- _Materials provided_
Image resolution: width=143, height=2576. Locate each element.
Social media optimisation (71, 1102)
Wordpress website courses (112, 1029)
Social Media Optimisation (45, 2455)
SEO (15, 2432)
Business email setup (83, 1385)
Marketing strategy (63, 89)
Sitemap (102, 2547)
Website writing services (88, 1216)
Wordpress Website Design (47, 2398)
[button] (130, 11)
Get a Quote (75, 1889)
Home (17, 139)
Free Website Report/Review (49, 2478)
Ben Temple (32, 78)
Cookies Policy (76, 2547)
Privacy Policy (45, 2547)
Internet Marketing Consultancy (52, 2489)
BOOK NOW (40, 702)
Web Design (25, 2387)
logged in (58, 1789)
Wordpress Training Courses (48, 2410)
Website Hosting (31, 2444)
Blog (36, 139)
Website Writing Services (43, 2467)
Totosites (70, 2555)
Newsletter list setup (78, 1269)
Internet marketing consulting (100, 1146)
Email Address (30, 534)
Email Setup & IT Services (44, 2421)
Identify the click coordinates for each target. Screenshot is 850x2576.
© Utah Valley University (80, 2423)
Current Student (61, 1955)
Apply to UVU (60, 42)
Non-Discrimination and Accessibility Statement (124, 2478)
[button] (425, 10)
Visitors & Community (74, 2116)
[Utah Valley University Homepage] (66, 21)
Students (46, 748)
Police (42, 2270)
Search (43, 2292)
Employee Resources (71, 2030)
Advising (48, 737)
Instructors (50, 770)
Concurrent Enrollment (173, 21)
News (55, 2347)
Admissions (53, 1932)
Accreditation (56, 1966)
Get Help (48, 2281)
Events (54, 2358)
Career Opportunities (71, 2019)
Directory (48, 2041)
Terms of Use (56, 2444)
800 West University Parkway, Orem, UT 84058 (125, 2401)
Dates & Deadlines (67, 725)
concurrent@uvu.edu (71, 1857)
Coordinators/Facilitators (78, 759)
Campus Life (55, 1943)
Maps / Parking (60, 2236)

- _Problem statement_
Extract from the records above the lines from the one containing "BOOK NOW (40, 702)" to the one containing "Search (43, 2292)", both lines included, exactly as they appear and with nothing else.

- _Problem solution_
BOOK NOW (40, 702)
Web Design (25, 2387)
logged in (58, 1789)
Wordpress Training Courses (48, 2410)
Website Hosting (31, 2444)
Blog (36, 139)
Website Writing Services (43, 2467)
Totosites (70, 2555)
Newsletter list setup (78, 1269)
Internet marketing consulting (100, 1146)
Email Address (30, 534)
Email Setup & IT Services (44, 2421)
Identify the click coordinates for each target. Screenshot is 850x2576.
© Utah Valley University (80, 2423)
Current Student (61, 1955)
Apply to UVU (60, 42)
Non-Discrimination and Accessibility Statement (124, 2478)
[button] (425, 10)
Visitors & Community (74, 2116)
[Utah Valley University Homepage] (66, 21)
Students (46, 748)
Police (42, 2270)
Search (43, 2292)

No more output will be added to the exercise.